Wolfgang Tiefensee im Interview

Wolfgang Tiefensee im Interview

— 13.04.2006

"Öl-Multis sind Preistreiber!"

Bundesverkehrsminister Tiefensee wirft den Ölkonzernen Abzocke vor – und ruft die Autofahrer zum Widerstand auf.

Jahr für Jahr ist es die gleiche Prozedur: Pünktlich zu Ostern steigen die Benzinpreise. Bundesverkehrsminister Wolfgang Tiefensee (51/SPD) macht die Ölkonzerne dafür verantwortlich – die Politik sei dagegen machtlos. Der Minister im Interview mit BILD.

BILD: Pünktlich zum Ferienbeginn steigen wieder die Spritpreise. Was sagt der Verkehrsminister dazu? Wolfgang Tiefensee: Ich habe kein Verständnis dafür, daß die Mineralölkonzerne jedes Dahr zur Osterzeit die Autofahrer abkassieren. Es ist doch immer das gleiche Spiel: Pünktlich zur Reisezeit, egal ob Sommerferien, Weihnachten oder Ostern, drehen sie an der Preisschraube. Ich kann absolut verstehen, wenn die Bürger darüber stocksauer sind!

Die hohen Ölpreise sind also nur vorgeschoben? Es ist doch völlig klar: Die Preisrunde der vergangenen Woche mit rund vier Cent ist nicht mit dem Anstieg der Ölpreise zu erklären. Die Mineralölkonzerne sind den deutschen Autofahrern bislang eine nachvollziehbare Begründung dafür schuldig geblieben. Autofahren in Deutschland muß bezahlbar bleiben – dafür tragen die Ölkonzerne die Verantwortung mit.

Wie können sich die Autofahrer wehren? Indem sie sich das Abkassieren an der Zapfsäule nicht gefallen lassen. Wer da tankt, wo der Liter Benzin ein oder zwei Cent billiger ist, durchkreuzt die Preistreiberei. Also: Konsequent an der billigsten Zapfsäule tanken. Übrigens: Das mache ich privat auch.
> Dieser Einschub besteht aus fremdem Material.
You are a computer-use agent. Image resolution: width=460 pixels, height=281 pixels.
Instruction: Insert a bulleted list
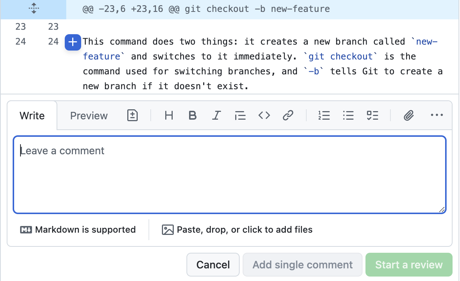pyautogui.click(x=348, y=116)
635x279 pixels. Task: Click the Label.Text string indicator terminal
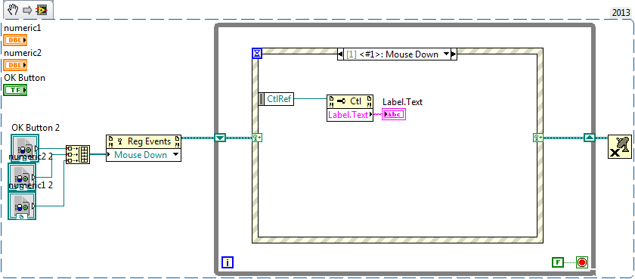pos(394,115)
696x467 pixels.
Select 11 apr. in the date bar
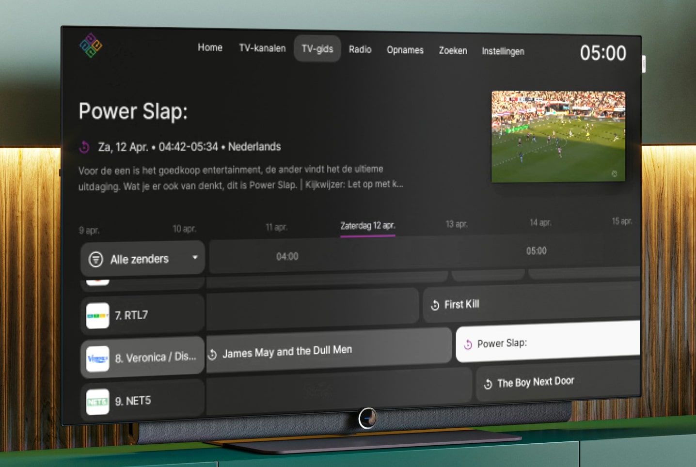[x=276, y=227]
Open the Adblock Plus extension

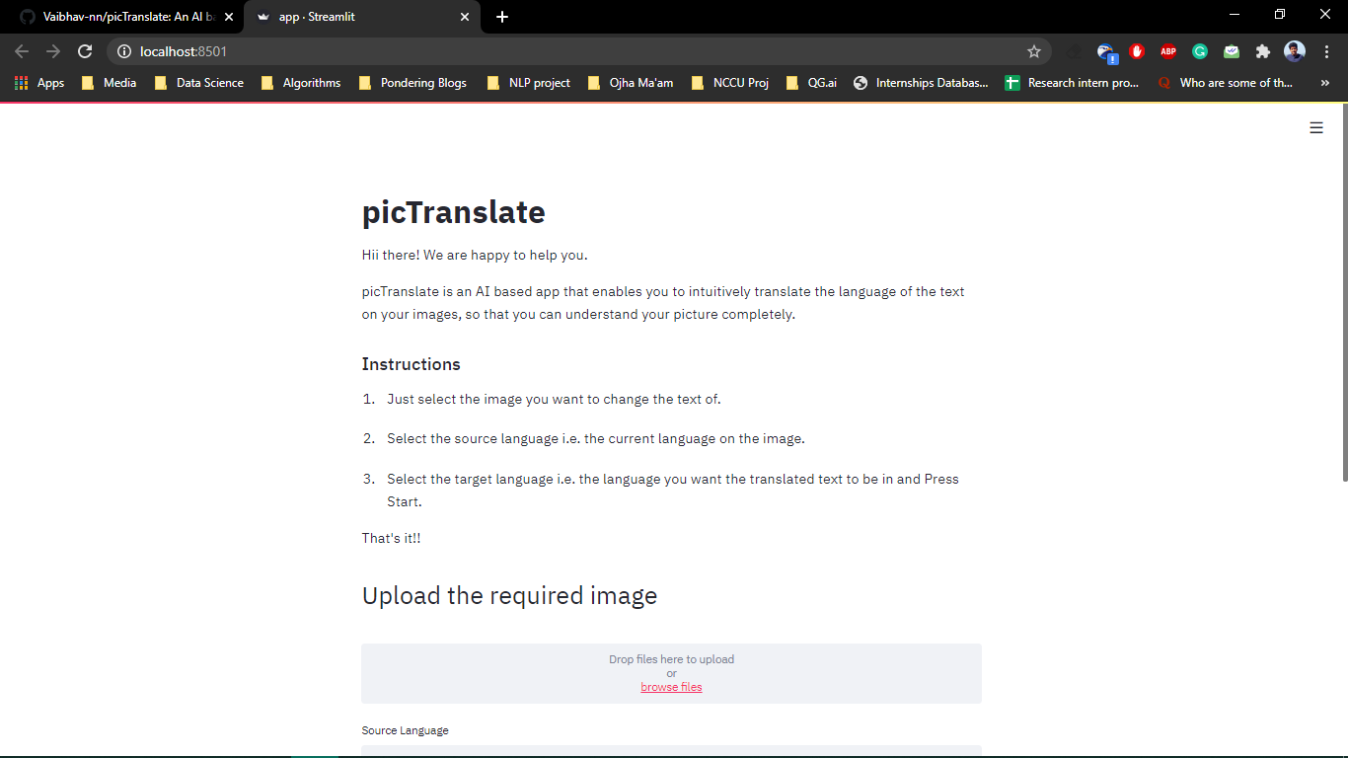pos(1168,51)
Ist die Politik denn völlig machtlos? Die Politik kann die Preise nicht regulieren – und solange keine illegalen Absprachen der Konzerne nachweisbar sind, können wir nicht eingreifen. Hinzu kommt: Langfristig müssen wir uns leider auf hohe Energiepreise einstellen. Deshalb brauchen wir künftig sparsamere Autos und neue Kraftstoffe. Dafür investieren wir 500 Millionen Euro in die Entwicklung von Wasserstoff-Antrieben. Auf lange Sicht müssen wir weg vom Öl, damit in 20 Jahren Autofahren nicht zum Hobby von ein paar Reichen wird.